Asbestos levels inside Kensington Heights exceed federal standards, but air and soil tests conducted outside the vacant housing complex where an asbestos abatement project was allegedly botched have not detected any levels of the material that would imperil public safety, according to federal officials.
The U.S. Environmental Protection Agency announced Friday that tests performed outside Kensington Heights on Fillmore Avenue found no detectable amounts of asbestos -- or levels so low that they would not pose any safety risks.
Some residents were worried that youth sports teams and others who use Glenny Park may have been exposed to cancer-causing materials in light of revelations by federal prosecutors that two local contractors played fast and loose with asbestos regulations.
The federal agency is working with the state Labor Department on a joint investigation, EPA spokeswoman Jennifer May said.
"We don't normally comment on pending cases, but we wanted to let the public know what was going on," May told The Buffalo News. Earlier this month, U.S. Attorney William J. Hochul Jr. announced that a state inspector and two City of Buffalo inspectors were among nine individuals and two companies indicted on felony charges related to the abatement project at the East Side site.
The 23-count federal indictment also charges six of the contractors' employees with improperly removing and disposing of asbestos.
The president of a youth football group that serves 200 youngsters said he has yet to see the test results.

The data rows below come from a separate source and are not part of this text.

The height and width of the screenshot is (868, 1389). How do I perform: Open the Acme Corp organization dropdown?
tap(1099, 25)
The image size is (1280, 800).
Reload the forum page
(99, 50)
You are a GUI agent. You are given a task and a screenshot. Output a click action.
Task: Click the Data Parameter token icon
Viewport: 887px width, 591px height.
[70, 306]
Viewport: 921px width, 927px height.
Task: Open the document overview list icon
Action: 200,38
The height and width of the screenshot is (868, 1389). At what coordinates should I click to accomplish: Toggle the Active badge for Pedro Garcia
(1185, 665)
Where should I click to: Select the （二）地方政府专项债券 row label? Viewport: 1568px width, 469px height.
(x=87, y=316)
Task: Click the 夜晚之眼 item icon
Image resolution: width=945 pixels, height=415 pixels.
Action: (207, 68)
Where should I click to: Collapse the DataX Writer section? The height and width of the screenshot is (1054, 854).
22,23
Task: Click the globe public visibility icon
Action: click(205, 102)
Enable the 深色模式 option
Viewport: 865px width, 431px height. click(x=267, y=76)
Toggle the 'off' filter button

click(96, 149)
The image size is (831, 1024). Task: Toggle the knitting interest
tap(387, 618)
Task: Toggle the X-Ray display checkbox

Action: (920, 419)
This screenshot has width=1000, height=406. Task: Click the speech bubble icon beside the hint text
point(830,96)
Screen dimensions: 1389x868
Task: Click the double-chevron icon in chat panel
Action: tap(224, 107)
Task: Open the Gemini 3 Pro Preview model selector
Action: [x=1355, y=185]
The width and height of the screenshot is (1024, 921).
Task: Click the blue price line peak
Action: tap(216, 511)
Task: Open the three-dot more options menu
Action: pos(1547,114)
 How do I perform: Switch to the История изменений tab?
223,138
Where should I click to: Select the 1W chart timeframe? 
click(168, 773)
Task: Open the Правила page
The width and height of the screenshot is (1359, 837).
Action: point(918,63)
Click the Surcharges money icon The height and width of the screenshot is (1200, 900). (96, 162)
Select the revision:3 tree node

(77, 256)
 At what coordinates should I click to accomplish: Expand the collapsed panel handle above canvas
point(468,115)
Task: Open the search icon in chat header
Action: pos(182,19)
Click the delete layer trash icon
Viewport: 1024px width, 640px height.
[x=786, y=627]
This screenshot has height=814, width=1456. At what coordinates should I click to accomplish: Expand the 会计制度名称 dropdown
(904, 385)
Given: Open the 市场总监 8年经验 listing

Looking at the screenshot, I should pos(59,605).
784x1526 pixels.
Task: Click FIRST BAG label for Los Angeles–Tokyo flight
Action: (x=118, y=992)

"But it sounds like good news," said Derrick L. Turner Sr. of the Buffalo Ravens. "My number one concern is to make sure these kids are safe."
The Common Council member who represents the neighborhood expressed relief that environmental tests did not detect any unsafe conditions outside a complex that is near three schools, a hospital and a park.
"I'm glad the EPA has been able to put fears to rest," said Masten representative Demone A. Smith. "The community can move forward, and people can feel safe."
Tests were also performed inside the long-vacant housing complex, May said. Experts found that asbestos levels inside the buildings were at levels that were higher than EPA's standards, she said.
May said the asbestos levels found inside the complex do not pose a safety risk to people who are outside the buildings. But she stressed that unauthorized personnel should not enter the vacant towers.
She declined to elaborate on the specific violations inside the towers or to discuss possible enforcement action, noting that the investigation continues.
The 17-acre public housing project is comprised of six vacant towers and has been a symbol of decay for three decades. It is owned by the Buffalo Municipal Housing Authority and was targeted for demolition two years ago.
May said it is possible that additional tests will be conducted by the agency. She said the EPA became involved at the request of Rep. Louise M. Slaughter, D-Fairport.
The indictment contends that Johnson Contracting of Buffalo and two of its managers, President Ernest Johnson and Supervisor Rai Johnson, instructed workers to dump asbestos in holes that were cut in the floors of each building. They were also charged with failing to wet the asbestos during the stripping and removal processes, leaving the material in open, unsecured containers.
Investigators claim the actions occurred between July of 2009 and January of 2010.